Em Portugal, post 25 de Abril, a legislação aligeirou o juzo de censura moral, e portanto o juízo de ilicitude relativamente às uniões de facto. No Código Civil, o adultério não impede que o cônjuge adúltero beneficie em testamento a pessoa com quem cometeu o adultério, desde que a deixa testamentária se destine a garantir prestações alimentares desta, mesmo que subsista a família baseada no casamento (este é o reconhecimento da existência de casos de duas famílias). Sendo necessário, no entanto, que, na altura da morte do cônjuge adúltero, este estivesse separado do seu cônjuge há mais de 6 anos, ainda que se mantivesse o vínculo matrimonial, ou que, dissolvido este, viva em união de facto com a pessoa com quem cometera adultério.

Estas transformações no Código Civil, tornaram-no mais neutro relativamente a pseudomoralismos que fechavam os olhos à relevância da afectividade nas relações familiares. Por vezes, a própria jurisprudência reconhece o valor desses laços de afectividade, e valora laços na constituição de uma nova família, ainda sem dissolução da anterior.

É o caso da interpretação que o STJ fez no seu acórdão de 18 de Março de 1986 sobre o conceito de união de facto, constante do artigo 2020 do Código Civil. Segundo este artigo, vive em união de facto um homem e uma mulher não casados com outrem ou separados judicialmente de pessoas e bens, que coabitem em circunstâncias análogas às dos cônjuges, desde que essa coabitação perdure pelo menos durante 2 anos.

Ora, no acórdão atrás referido, o STJ entendeu que só era de exigir a verificação do requisito de não se ser casado ou de se ser separado judicialmente de pessoas e bens, na altura da morte de um dos membros do casal, contando para apuramento do período de coabitação, mesmo aquele em que um ou os dois membros do casal estivessem ligados a outrem por vínculo matrimonial.

Esta foi uma decisão em que se valoraram os laços de afectividade. Esta foi uma decisão progressista que recusou ao direito civil a censura moral que alguns lhe querem manter.

Mas tal censura tem os dias contados.

Existindo as uniões de facto, sendo aceites socialmente, não sendo consideradas ilícitas, para efeitos de filiação, as relações sexuais não baseadas no casamento, por que o motivo o serão para regular as relações entre o casal?

Dada a aceitação social das uniões de facto, a representação na sociedade de que se trata de um casamento de facto, de que os direitos das pessoas que casaram sem papel passado devem ser iguais aos das pessoas que preferiram o ritual, o Direito de Família deve acompanhar essas transformações, e largar mão, até onde haja correspondência com o pulsar da sociedade, da ideia de que as relações sexuais são ilícitas, porque imorais, quando não tenham sido legalizadas pela assinatura do Conservador do Registo Civil.
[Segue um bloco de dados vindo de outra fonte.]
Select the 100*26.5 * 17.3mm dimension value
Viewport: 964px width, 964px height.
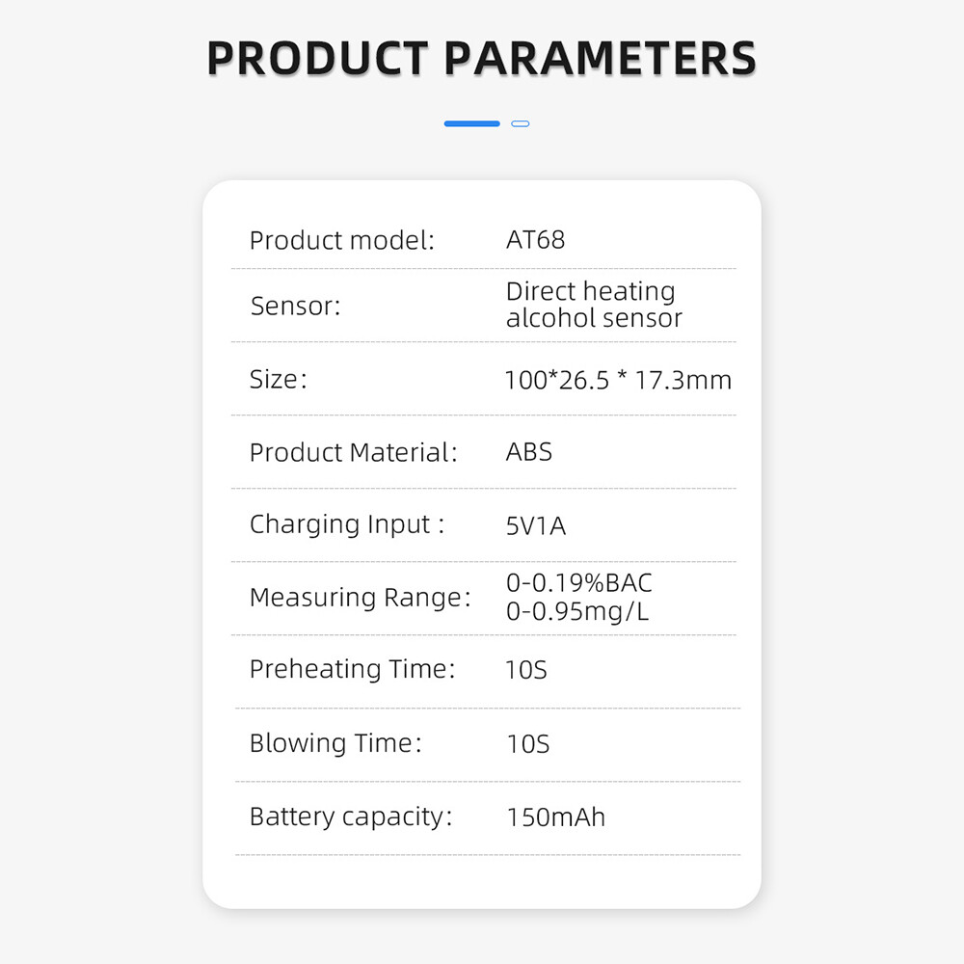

Porque as uniões de facto existem. Porque há situações injustas criadas pela omissão de protecção legal às pessoas que, rejeitando a imposição da celebração do casamento, não rejeitam a lei quando vítimas de injustiças.

Deve respeitar-se a liberdade dos que não quiseram recorrer ao formalismo do casamento. Mas há também a situação daqueles que não puderam recorrer a esse formalismo.

E a liberdade implica também responsabilidade. O direito não pode, em nome de um pseudomoralismo, deixar sem protecção os mais fracos psicológica e financeiramente. O direito não pode, pela omissão, proteger os menos escrupulosos.

O Projecto do PCP respeita a liberdade dos que contestam o formalismo do casamento

Não exige nenhum registo das uniões de facto. Ao contrário do que acontece num pré-projecto da Juventude Socialista, que para responder às reivindicações de uniões homossexuais cria um casamento de 2ª. através de um registo nos Centros Regionais de Segurança Social, sujeitando as uniões de facto (uniões entre Homem-Mulher) a esse registo, onde estes compareceriam de mau modo, estamos certos.

Q Projecto do PCP responde à necessidade de extirpar do Código Civil um padrão moral criado pelo Estado, em nome do seu «Direito» a intervir na célula fundamental da sociedade. A Família.